Titubeo. Por primera vez, me alegra la respuesta que tengo que darle, aunque me haya quitado el sueño en innumerables ocasiones.

—Malvern no le vendería a nadie sus caballos marinos.

Además, es ilegal sacar a los capaill uisce de la isla, aunque quizá eso no detendría a alguien como Holly. Si él fuera un caballo, tendría que sacarlo a trotar un buen rato para que se relajara un poco.

—Quizá es que no le han ofrecido la cantidad adecuada.

Aprieto con fuerza los dedos contra el cabestro. Corr nota la tensión y arquea la oreja hacia mí. Siempre nota mis cambios de humor.

—Las ofertas que recibe no son nada despreciables.

Por lo menos una de ellas: todos mis ahorros, incluido lo que he ganado en las carreras. Podría comprarle a Malvern diez de sus potros o diez de sus otros caballos. Pero no el único que quiero.

—Supongo que usted lo sabe bien —afirma el hombre—. A veces no es cuestión de dinero —no parece molesto. Supongo que está acostumbrado a comprar caballos y a ser rechazado, con lo que estas situaciones no lo sorprenden—. Desde luego, es un caballo formidable. Como todos los de Malvern, que son la leche.

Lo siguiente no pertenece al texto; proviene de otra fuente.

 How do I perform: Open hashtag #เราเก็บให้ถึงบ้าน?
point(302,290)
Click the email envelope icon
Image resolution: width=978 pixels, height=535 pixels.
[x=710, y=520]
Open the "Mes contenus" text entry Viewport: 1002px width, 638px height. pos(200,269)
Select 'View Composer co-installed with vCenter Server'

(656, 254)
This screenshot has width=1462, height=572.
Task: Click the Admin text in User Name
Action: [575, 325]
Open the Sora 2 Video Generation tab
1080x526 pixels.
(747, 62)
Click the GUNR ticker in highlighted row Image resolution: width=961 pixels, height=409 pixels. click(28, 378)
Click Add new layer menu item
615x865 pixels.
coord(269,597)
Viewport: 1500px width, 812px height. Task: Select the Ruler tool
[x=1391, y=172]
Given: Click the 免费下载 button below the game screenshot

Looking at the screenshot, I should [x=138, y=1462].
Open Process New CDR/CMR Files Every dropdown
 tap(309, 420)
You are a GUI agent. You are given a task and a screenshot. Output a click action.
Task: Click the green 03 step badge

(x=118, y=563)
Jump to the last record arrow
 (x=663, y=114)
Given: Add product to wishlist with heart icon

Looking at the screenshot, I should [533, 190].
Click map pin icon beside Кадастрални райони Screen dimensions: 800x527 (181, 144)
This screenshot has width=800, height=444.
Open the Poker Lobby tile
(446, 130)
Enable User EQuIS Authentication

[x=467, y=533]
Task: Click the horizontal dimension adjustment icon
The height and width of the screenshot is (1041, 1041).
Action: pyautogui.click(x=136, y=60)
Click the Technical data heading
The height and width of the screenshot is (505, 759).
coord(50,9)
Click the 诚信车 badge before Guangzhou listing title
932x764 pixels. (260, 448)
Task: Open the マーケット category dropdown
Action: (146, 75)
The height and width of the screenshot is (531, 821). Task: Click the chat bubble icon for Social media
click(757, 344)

No se le puede culpar de sentirse tan contento por estar aquí.

—¿Cuánto tiempo se va a quedar en la isla? —le pregunto.

—Me voy con el ferry el día después de la carrera, con aquellos ejemplares que Malvern me haya convencido para comprar. ¿Quiere acompañarme? Me vendría bien contar con alguien como usted. No como jinete, sino como lo que usted me diga que es.

Esbozo una frágil sonrisa, que revela la imposibilidad del trato.

—Ya veo —responde él, y señala con la barbilla a Corr—. ¿Puedo sostenerlo yo un momento? ¿Me dejará?

Es tan educado que le doy el cabestro y el bastón. Holly los coge con delicadeza y separa las piernas instintivamente para contar con una mejor base de apoyo. Sostiene el bastón con la mano derecha, como si fuera una extensión del brazo. El hombre debe de haberles dado cuerda a muchísimos caballos.

Aun así, Corr lo pone a prueba de inmediato. Arquea el cuello y se aproxima, de modo que Holly tiene que hacer restallar el bastón. Corr sigue insistiendo.

—Dele —le digo—, tiene que hacerlo restallar.

Holly blande el bastón y le da una sacudida fuerte para que el cuero restalle. Corr arquea la cabeza, más conciliador, antes de alejarse trotando hacia la pared. El americano sonríe feliz.

—¿Cuánto ha tardado en domesticarlo así?

—Seis años.

—¿Podría hacer lo mismo con las dos yeguas que hemos visto antes?

Había intentado darle cuerda a la yegua baya para adiestrarla y, si bien la experiencia no había sido un desastre, tampoco había sido una maravilla. Lo que menos me apetecía aquel día era estar con Holly o con cualquier otra persona en el redil. No estoy seguro de que seis años de trabajo con cualquiera de las dos yeguas pudieran dar el mismo fruto que los seis años que he pasado con Corr. No sé si es porque me entiende mejor que ellas o porque yo lo entiendo mejor que las dos hembras.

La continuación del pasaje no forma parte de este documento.